Recent adaptation to the German Renewable Energy Sources Act (EEG) has brought about two major changes. First, the limit for the levy exemption has been raised from 10 kWp to 30 kWp. Thus, the motto for the construction of new photovoltaic systems in Germany from now is: "Fill up the roof first, please! A clever trick by some of the planners to automatically generate a relatively high share of self-consumption through the smallest possible system would be a thing of the past. And secondly, lucrative compensation is over anyway. Selling the kilowatt-hours fed into the grid at the market price is financially unattractive.
But where to put the excess energy?
To solve this problem, the first choice is usually to install a battery storage system. There is no doubt that batteries, whether stationary or in electric cars, are an essential part of the energy revolution. However, the storage capacities are usually still quite small. Typical batteries in single-family homes have a capacity in the order of 5 to 10 kWh. Considering the generation capacities on the roofs, this is quite an inconsiderable capacity, which unfortunately means an insignificant investment step for the operators to date.
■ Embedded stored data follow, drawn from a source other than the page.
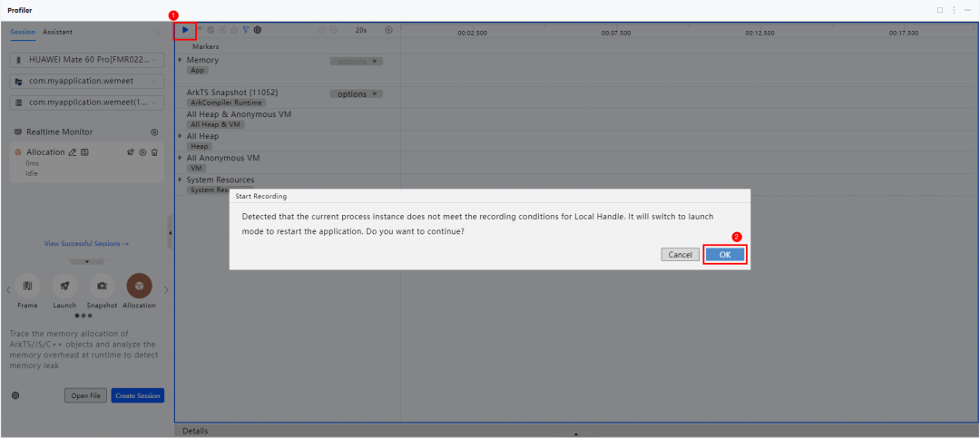Open the filter funnel icon in toolbar

pyautogui.click(x=246, y=30)
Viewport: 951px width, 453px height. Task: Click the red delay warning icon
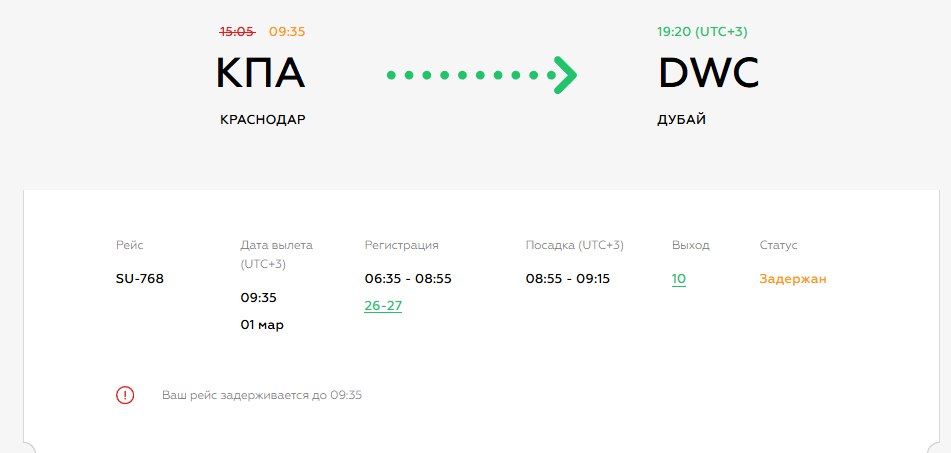coord(125,395)
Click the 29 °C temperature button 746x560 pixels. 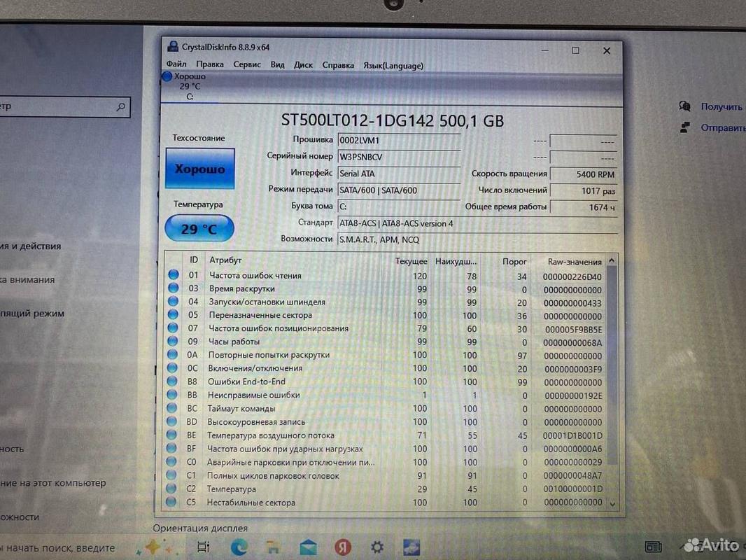199,229
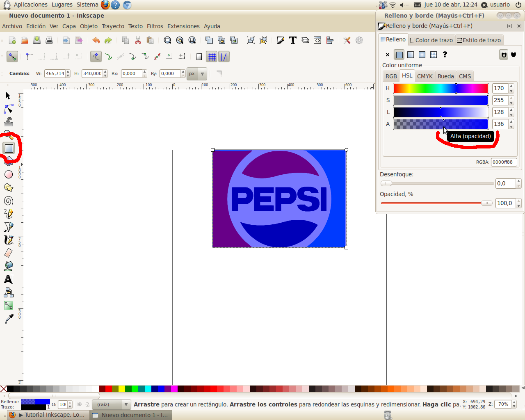Switch to the CMYK tab

pyautogui.click(x=425, y=76)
A cheaper alternative to this is heat generation. Power controllers that divert solar energy for heat generation modulate the heat output precisely adapted to the respective excess PV energy situation. They have been entrenched in the market for several years now and are available at a low cost. Additionally, hot water boilers, buffer tanks or any heating system energy storage capacity in the building can absorb incomparably more energy than the batteries.
Batteries are often already fully charged in the course of the morning
However, to reduce the load on the power grids and prevent the power limitation or even the shutdown of PV systems, it is important to use as many forms of storage as possible. Above all, the worst for energy revolution is to not utilize the free & clean energy from one’s rooftop PV. Consequently, a combination of battery and heat storage is now also available as a combined system solution.
Especially this combination creates maximum self-usage, as on days with good solar irradiation it can be often observed during noon that the batteries are fully charged as illustrated in the figure. From this moment onwards, there is a lot of excess energy available, which can be consumed in the house. For example, water heating, termed as "PV power-to-heat" and "integrated energy" are indications that the concept is now in the process of becoming entrenched in-home automation.